In this section, before the revolution of 1917, the term “Russia” refers to the Russian Empire or, more narrowly, to the land of the “Great” Russians—that is, the land of the people known today just as Russians. “Great Russia” was one of the three Slavic lands ruled by the first tsars of the Russian Empire, whose full title was “Grand Prince and Tsar of the Great, the Little, and the White Russians”. Today the “Little” Russians are known as Ukrainians; only the “White” Russians, or Belorussians are still known by their historical name. References after December 25, 1991, relate to the independent Russian Federation. At its greatest extent, in 1914, the Russian Empire included about 22 million sq km (8.5 million sq mi), an estimated one sixth of the land area of the Earth, divided into four general regions: Russia proper, comprising the easternmost part of Europe and including the Grand Duchy of Finland and most of Poland; the Caucasus; all of northern Asia, or Siberia; and Russian Central Asia, divided into the regions of the Steppes, in the south-west, and Russian Turkistan, in the south-east.

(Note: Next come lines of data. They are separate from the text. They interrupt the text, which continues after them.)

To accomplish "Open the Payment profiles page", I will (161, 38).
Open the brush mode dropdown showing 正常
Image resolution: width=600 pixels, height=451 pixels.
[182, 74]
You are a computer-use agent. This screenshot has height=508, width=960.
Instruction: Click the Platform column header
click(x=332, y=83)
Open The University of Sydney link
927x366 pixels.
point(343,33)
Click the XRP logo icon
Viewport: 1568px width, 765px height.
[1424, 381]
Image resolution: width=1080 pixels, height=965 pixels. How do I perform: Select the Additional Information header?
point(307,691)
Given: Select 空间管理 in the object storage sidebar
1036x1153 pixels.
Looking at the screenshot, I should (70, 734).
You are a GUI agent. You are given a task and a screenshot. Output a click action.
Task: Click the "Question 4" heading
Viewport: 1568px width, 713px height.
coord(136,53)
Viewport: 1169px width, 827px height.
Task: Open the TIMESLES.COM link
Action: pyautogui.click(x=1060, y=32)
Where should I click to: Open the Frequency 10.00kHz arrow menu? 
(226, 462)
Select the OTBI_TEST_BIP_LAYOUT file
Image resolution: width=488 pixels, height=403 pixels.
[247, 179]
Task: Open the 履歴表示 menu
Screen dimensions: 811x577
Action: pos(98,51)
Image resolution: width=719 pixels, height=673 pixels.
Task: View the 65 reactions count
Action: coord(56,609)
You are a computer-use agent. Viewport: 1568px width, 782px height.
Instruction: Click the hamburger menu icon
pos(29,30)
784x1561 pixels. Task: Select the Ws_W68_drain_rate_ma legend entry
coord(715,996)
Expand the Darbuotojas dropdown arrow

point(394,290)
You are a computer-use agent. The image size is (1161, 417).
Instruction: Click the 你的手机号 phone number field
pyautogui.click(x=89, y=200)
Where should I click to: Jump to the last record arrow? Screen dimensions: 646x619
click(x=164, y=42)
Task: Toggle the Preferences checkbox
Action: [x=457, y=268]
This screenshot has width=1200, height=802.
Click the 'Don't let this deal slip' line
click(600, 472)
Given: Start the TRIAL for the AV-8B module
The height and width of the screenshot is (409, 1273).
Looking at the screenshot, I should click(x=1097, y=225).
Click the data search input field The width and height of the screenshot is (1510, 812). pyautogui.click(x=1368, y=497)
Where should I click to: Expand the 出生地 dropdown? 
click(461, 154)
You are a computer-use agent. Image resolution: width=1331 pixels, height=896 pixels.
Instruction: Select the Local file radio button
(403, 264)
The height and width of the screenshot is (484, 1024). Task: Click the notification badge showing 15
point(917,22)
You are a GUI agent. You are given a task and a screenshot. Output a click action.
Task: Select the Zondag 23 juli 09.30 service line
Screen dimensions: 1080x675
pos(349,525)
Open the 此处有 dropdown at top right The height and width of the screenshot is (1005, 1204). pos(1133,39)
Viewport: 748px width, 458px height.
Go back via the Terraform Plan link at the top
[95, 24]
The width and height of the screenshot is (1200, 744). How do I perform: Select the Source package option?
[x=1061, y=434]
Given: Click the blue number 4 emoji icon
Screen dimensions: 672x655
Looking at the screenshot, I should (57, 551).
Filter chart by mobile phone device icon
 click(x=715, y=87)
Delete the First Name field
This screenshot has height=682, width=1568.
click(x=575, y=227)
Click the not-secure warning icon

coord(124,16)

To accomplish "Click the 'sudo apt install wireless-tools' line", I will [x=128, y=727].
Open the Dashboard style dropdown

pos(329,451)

During the pre-Christian era the vast territory that became Russia was sparsely inhabited by groups of nomadic peoples, many of which were described by Greek and Roman writers. The largely unknown north, a region of extensive forests, was inhabited by groups later known collectively as Slavs, the ancestors of the modern Russian people. Far more important was the south, where the indeterminate region known as Scythia was occupied by a succession of Asian peoples, including, chronologically, the Cimmerians, Scythians, and Sarmatians. In these early times, Greek traders and colonists established many trading posts and settlements, particularly along the north coast of the Black Sea and in the Crimea.